Mutter Fourage
in einen Dreiseitenhof integrierter Kulturstandort in Berlin-Wannsee Aus Wikipedia, der freien Enzyklopädie
Die Mutter Fourage ist ein in einen ehemals landwirtschaftlichen und als Pferdefutterhandlung genutzten Dreiseitenhof integrierter Kulturstandort, der u. a. die Galerie Mutter Fourage sowie die Kulturscheune in der Chausseestraße 15a in Berlin-Wannsee betreibt. Eigner und Betreiber dieses Kulturstandortes war über viele Jahrzehnte bis August 2021 Wolfgang Immenhausen.
Mutter Fourage
Zusammenfassung
Kontext
Geschichte
1900 hat Wilhelm Hönicke in der Chausseestraße 15 in Berlin-Wannsee auf dem Dreiseitenhof mit zweistöckigem Wohngebäude, einstöckigen Werkstätten und Lagerräumen etc. eine Mehl- und Fouragehandlung gegründet, wofür in der Scheune Heu, Stroh und Hafer als Pferdefutter (Fourage) gehäckselt und verladen wurde. Die gesamte Familie war in den Transport der Ware eingebunden. 1919 kaufte Otto Hönicke seinem Bruder die Fouragehandlung ab und wohnte seither mit seiner Frau und deren gemeinsamer Tochter auf dem Anwesen.[1] Während des Zweiten Weltkriegs war der Hof ein wichtiger Verteiler nach den Abgaberegeln des Reichsnährstandes.[2] Später wurden auch Kartoffeln und andere Futtermittel dort gehandelt.
Die 1924 nach einem Brand der alten Scheune neu gebaute und seit 2012 denkmalgeschützte Scheune der Mutter Fourage besitzt ein Zollingerdach, welches auch Thema einer Ausstellung war.[3] Zum 50-jährigem Jubiläum im Jahr 1950 wurde das Wohnhaus renoviert. Otto Hönicke hatte den Betrieb zu einem Kartoffelgroßhandel ausgebaut und vererbte diesen 1957 an seine Tochter, der Mutter von Wolfgang Immenhausen.[1]
1977 musste der Familienbetrieb aufgrund der sinkenden Nachfrage nach Fourage geschlossen werden.[2] In Anlehnung an Mutter Courage von Bertolt Brecht benannte Wolfgang Immenhausen den renovierungsbedürftigen Hof noch im gleichen Jahr[1] in „Mutter Fourage“ um[2] und startete auf ihm gemeinsam mit dem ihm vom Grips-Theater bekannten Autor Stefan Reisner und dem Unternehmer Lutz Peters eine Wohn- und Arbeitsgemeinschaft für den Betrieb einer ökologischen Futter- und Gartenbedarfshandlung, die Scheune mit der außergewöhnlichen Dachkonstruktion wurde zur Kulturscheune, in der sie Kinderfeste mit Clowns, Pfingstkonzerte und Hoffeste für Nachbarn und Freunde aus der Stadt organisierten.[2][4] Als Mutter Fourage – Futtermittelhandels GmbH Wannsee wurde der ursprüngliche Handel mit Futtermittel im Namen aufrechterhalten.[2]

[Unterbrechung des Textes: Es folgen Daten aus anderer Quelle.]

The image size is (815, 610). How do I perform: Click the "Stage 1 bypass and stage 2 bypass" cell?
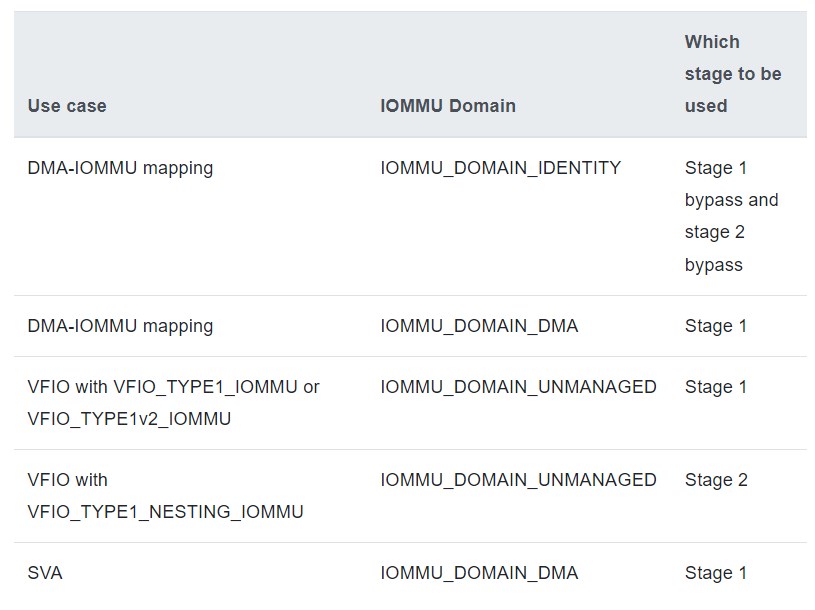[x=730, y=216]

Der 1980 aufgestellte Taubenturm[1] stellt inzwischen das Wahrzeichen der Mutter Fourage dar. Die Mitbegründer Reisner und Peters stiegen 1985 aus, zeitgleich beendete Immenhausen sein Engagement im Grips-Theater. Immenhausen und Sabine Schneider bauten ab Mitte der 1980er gemeinsam das Kulturprogramm der Mutter Fourage in der Kulturscheune aus, die als Veranstaltungsort für Konzerte (z. B. von den zwölf Cellisten der Berliner Philharmoniker),[4] Theateraufführungen und Lesungen etabliert wurde, und richteten in dem ehemaligen Wagenschuppen die Galerie Mutter Fourage ein.[1]
Unter dem Motto „Kunst und Ökologie“ wurden auf dem Hof bis 2007 Heidschnucken, Pferde, Schweine und Tauben gehalten, was dann jedoch aufgrund von Auflagen des Veterinäramtes aufgegeben werden musste,[4] und 1989 einer der ersten Naturkostläden Berlins eröffnet[1] (heute verpachtet als Feinkostladen). Darüber hinaus sind derzeit Räumlichkeiten an das Hofcafé, eine Gärtnerei und ein Bilderrahmenatelier verpachtet.[5]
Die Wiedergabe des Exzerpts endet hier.